The climate changes of the Quaternary and their impacts on the biosphere and on humans offer the best analogs for understanding how future climate change will influence environments, organisms, and humankind. Significant funding opportunities exist because Quaternary climate and environmental change research is relevant to a broad array of questions in the natural and social sciences, and to pressing needs to model future climates, mitigate climate impacts, and educate citizens on climate change issues. We established the IQPR as a means of building on existing infrastructure and relationships to develop new research collaborations to tap into this funding.

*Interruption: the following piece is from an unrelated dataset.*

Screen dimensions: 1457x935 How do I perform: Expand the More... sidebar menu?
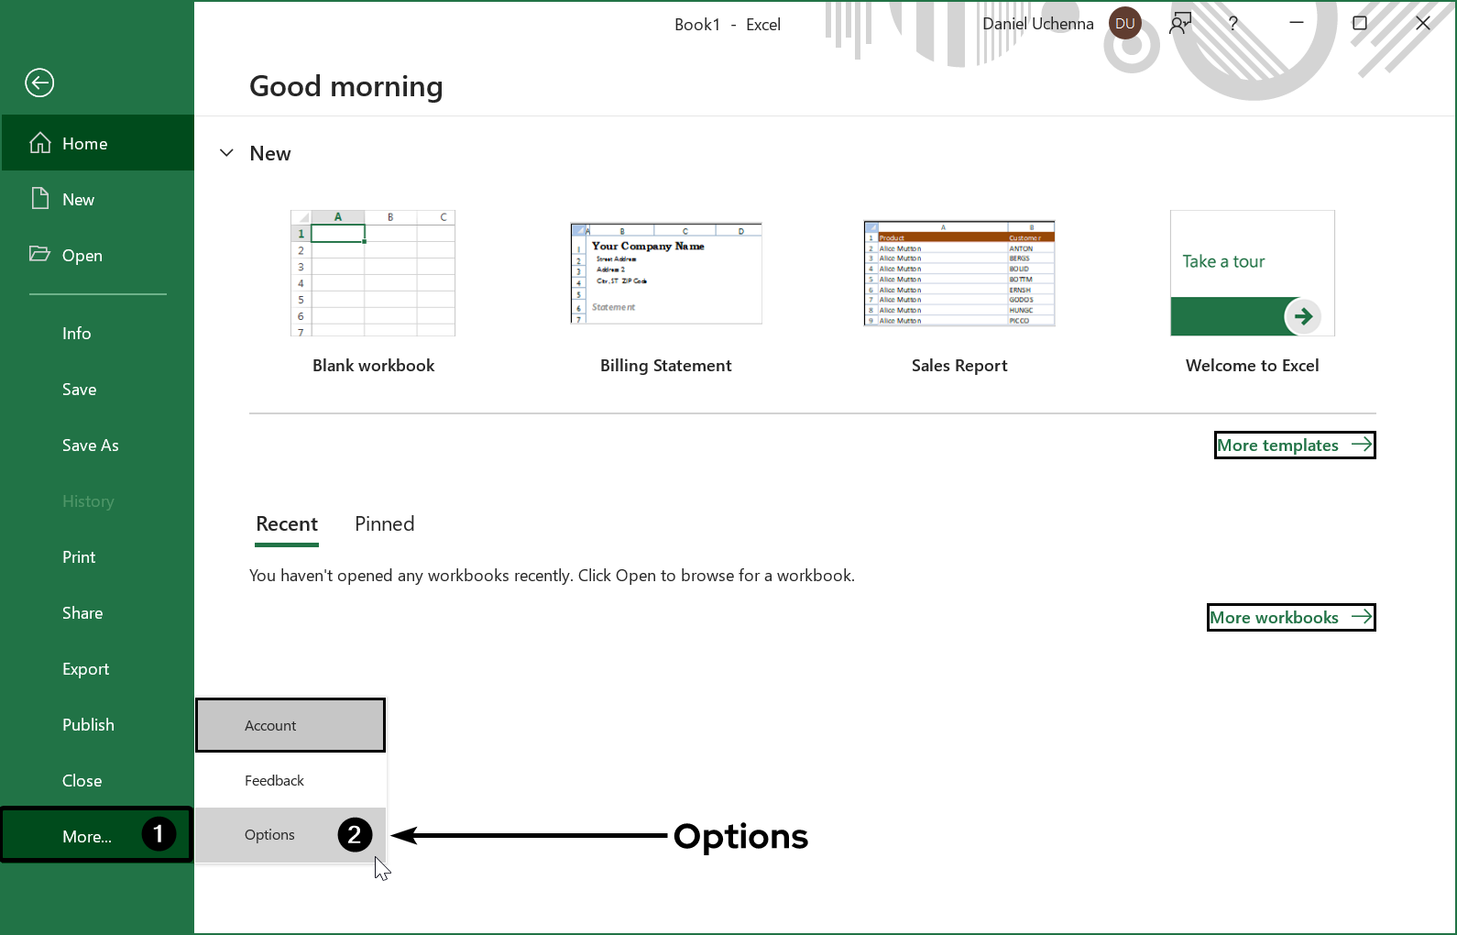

The University of Tennessee has significant infrastructure and a track record of funding for paleoclimate research, but we can raise our profile, research output, and external funding by building a community of scholars united by the Initiative for Quaternary Paleoclimate Research. The eight faculty who proposed this new ORU, joined by over 25 students conducting research on past climates and environments, formed the nucleus of a community that has grown larger as we have built collaborations that involve other UT faculty and graduate and undergraduate students, and have recruited more students. The long-range vision of our Initiative is to support and expand Quaternary paleoclimate research at the University of Tennessee through increased funding and the involvement of additional faculty and students, including new faculty hires in this area. We are also interested in sharing paleoclimate research with K-12 students and teachers in Tennessee.